BEGIN Study material

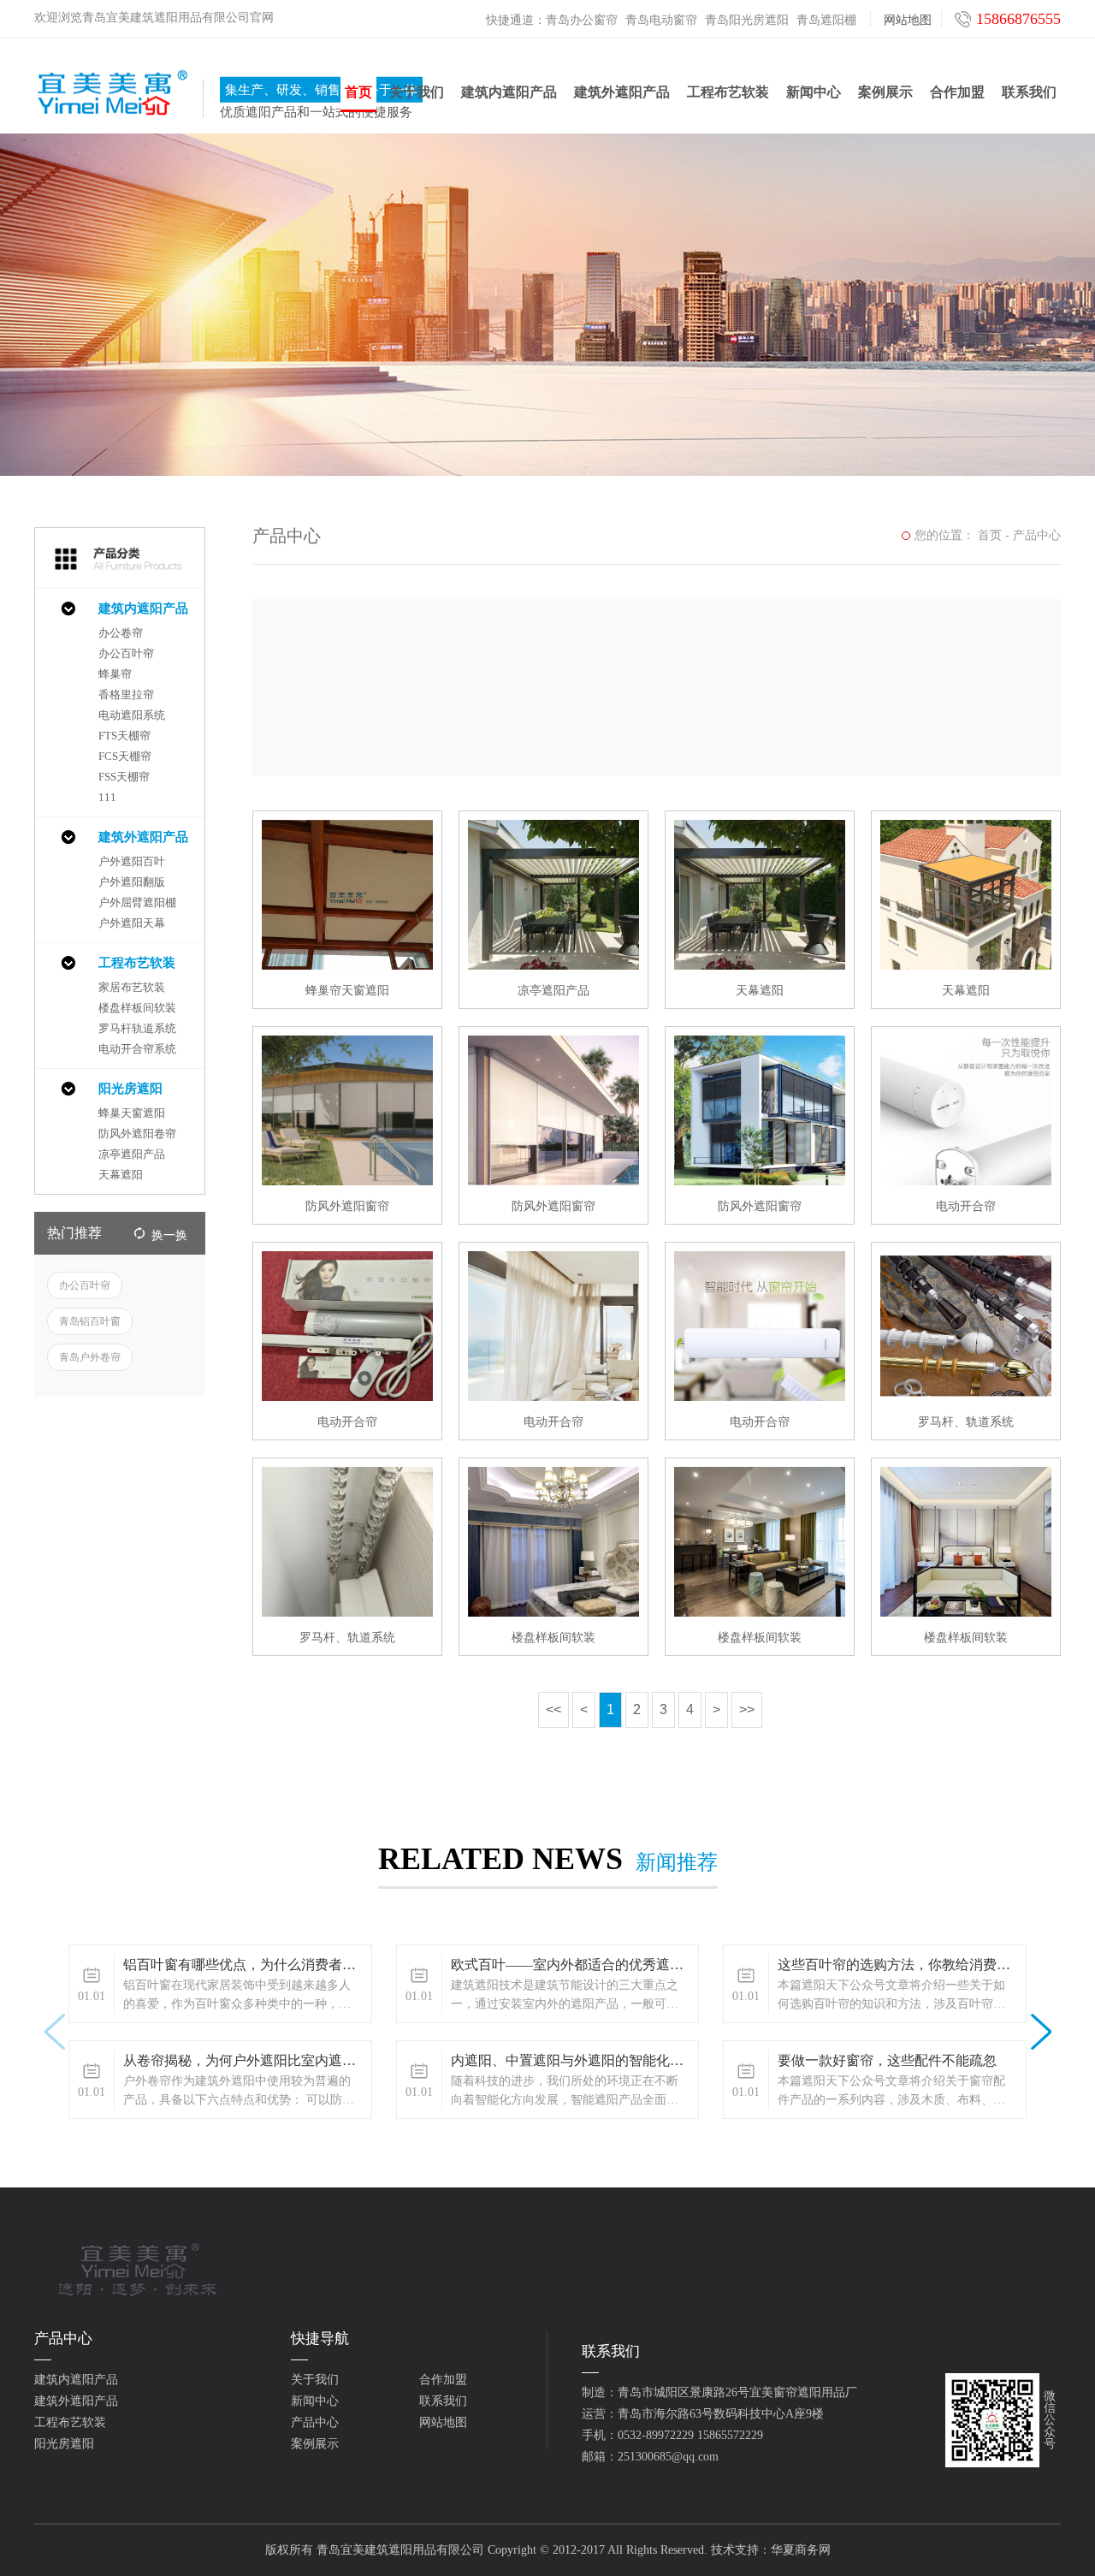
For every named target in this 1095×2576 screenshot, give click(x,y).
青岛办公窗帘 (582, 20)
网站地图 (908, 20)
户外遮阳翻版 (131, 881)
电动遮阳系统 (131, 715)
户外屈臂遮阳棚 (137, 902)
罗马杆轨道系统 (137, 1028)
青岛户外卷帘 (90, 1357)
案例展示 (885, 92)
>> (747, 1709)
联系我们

END Study material
BEGIN Study material

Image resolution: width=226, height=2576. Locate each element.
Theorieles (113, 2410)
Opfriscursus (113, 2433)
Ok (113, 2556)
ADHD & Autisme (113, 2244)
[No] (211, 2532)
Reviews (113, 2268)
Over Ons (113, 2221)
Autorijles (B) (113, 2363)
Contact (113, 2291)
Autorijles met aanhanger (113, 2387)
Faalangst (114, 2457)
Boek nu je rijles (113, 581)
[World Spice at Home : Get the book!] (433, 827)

END Study material

## Task item:
The lines in the entries above that carry the word "Autorijles" must be copied.

## Written reply:
Autorijles (B) (113, 2363)
Autorijles met aanhanger (113, 2387)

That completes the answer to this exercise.